> WORK ITEM:
Copy each line below holding "computer".

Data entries
# # # #

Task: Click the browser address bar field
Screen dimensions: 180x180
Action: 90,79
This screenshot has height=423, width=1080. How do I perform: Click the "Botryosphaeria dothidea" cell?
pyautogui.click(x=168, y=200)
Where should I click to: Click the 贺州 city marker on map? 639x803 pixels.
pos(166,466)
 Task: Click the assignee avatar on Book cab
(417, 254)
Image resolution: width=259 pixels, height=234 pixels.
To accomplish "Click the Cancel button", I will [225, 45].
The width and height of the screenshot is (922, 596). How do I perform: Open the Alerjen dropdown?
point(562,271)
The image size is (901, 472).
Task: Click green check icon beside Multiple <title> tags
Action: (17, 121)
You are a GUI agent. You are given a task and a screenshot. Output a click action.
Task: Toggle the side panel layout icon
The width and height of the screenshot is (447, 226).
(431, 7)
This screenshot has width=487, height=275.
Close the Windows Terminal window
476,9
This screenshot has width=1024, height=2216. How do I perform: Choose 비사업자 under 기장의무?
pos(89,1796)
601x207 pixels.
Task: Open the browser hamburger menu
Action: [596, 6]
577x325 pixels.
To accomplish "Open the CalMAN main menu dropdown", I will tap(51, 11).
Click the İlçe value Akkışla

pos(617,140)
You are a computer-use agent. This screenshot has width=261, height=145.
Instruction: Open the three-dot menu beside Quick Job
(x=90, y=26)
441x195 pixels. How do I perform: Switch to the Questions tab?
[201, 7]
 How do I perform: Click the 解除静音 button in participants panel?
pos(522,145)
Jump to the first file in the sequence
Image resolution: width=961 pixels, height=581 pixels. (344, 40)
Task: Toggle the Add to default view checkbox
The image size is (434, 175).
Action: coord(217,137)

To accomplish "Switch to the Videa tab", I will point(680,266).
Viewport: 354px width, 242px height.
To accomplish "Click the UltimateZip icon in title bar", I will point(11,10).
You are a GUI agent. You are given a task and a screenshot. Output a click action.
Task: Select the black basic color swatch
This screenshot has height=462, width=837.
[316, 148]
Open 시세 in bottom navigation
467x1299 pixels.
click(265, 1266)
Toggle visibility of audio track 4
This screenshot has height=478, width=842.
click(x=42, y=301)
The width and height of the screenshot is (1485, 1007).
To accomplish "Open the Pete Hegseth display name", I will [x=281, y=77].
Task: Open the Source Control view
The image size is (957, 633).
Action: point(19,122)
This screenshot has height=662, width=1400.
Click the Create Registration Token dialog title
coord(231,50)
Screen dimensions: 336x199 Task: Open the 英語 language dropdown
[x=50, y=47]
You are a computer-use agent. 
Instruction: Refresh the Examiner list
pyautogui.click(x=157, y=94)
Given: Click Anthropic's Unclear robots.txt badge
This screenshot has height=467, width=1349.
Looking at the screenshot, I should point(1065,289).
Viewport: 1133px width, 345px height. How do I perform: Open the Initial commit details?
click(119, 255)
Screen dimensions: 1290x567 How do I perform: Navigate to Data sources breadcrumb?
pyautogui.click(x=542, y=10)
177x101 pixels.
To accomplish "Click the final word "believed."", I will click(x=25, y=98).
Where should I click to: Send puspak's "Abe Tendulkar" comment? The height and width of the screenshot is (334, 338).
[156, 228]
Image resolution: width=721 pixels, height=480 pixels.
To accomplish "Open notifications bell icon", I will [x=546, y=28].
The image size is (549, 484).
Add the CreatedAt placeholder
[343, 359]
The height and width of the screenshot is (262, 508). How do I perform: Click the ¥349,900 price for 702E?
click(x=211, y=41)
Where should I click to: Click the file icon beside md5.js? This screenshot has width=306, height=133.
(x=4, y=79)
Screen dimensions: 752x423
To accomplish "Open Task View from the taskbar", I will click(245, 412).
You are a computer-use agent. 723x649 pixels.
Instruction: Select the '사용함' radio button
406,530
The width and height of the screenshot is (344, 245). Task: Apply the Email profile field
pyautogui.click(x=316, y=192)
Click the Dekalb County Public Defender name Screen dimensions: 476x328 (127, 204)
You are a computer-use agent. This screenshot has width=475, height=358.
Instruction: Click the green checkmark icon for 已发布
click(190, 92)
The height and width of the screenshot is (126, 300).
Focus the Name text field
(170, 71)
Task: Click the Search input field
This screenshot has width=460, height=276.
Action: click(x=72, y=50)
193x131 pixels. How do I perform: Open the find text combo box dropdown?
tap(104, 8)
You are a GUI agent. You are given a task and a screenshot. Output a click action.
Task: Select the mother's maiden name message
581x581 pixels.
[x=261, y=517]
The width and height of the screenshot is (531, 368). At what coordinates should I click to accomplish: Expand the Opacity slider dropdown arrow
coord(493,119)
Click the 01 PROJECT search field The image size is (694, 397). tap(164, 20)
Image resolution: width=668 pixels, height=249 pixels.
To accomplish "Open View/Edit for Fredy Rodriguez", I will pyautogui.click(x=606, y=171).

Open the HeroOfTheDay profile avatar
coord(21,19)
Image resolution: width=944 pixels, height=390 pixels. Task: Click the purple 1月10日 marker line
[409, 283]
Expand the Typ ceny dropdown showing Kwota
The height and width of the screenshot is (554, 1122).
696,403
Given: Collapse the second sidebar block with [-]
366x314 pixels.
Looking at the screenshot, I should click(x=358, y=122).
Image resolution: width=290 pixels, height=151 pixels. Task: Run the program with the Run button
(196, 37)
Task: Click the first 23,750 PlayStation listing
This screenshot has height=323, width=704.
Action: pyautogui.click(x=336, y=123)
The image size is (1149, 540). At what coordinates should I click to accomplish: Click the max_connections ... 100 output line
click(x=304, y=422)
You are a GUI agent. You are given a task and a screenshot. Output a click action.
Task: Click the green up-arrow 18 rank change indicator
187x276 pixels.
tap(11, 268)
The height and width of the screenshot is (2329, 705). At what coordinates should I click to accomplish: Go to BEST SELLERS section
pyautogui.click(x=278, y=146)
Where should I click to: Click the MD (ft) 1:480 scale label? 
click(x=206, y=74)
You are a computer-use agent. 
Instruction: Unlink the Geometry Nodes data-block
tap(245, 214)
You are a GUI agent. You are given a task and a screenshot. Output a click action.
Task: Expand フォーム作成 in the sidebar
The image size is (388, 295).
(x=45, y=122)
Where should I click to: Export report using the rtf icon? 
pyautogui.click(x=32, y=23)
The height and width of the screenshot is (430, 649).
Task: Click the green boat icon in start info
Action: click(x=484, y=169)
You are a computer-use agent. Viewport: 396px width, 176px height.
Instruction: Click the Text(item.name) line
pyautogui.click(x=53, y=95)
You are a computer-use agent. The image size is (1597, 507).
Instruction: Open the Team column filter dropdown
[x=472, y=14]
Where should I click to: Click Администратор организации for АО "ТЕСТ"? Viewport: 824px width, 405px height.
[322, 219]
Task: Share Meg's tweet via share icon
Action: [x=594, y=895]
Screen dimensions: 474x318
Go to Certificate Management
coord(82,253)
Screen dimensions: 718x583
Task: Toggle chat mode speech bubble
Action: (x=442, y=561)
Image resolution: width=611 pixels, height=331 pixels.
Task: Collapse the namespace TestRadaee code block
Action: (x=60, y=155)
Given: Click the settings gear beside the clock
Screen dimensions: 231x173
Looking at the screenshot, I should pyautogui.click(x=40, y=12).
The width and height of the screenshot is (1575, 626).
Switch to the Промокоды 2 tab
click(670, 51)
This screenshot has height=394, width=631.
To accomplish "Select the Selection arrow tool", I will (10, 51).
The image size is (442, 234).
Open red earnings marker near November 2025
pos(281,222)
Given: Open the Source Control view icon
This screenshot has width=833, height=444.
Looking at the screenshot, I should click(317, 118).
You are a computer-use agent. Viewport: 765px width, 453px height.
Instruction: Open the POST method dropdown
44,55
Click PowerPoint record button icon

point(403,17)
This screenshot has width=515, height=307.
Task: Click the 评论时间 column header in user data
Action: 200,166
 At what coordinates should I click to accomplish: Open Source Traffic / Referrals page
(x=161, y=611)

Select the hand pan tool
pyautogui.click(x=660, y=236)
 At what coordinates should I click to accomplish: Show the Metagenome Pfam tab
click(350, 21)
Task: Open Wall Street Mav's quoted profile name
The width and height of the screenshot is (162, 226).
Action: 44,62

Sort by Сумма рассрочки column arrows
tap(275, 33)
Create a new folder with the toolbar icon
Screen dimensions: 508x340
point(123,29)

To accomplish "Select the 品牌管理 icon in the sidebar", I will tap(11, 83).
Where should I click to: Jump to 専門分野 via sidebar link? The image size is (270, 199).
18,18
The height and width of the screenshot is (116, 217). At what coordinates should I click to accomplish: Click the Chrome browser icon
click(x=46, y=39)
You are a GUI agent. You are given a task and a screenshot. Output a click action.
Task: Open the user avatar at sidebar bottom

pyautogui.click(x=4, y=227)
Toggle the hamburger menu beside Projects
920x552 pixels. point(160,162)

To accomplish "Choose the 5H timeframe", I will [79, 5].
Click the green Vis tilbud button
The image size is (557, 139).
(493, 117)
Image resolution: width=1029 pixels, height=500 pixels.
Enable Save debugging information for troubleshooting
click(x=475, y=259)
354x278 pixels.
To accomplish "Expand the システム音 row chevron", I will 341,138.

# # # #

> SOLUTION FOR THIS EXERCISE:
You are a computer-use agent. This screenshot has width=261, height=145.
You are a computer-use agent. 
You are a computer-use agent. 723x649 pixels.
You are a computer-use agent. This screenshot has width=475, height=358.
You are a computer-use agent. 
You are a computer-use agent. Viewport: 396px width, 176px height.
You are a computer-use agent. The image size is (1597, 507).
You are a computer-use agent. Viewport: 765px width, 453px height.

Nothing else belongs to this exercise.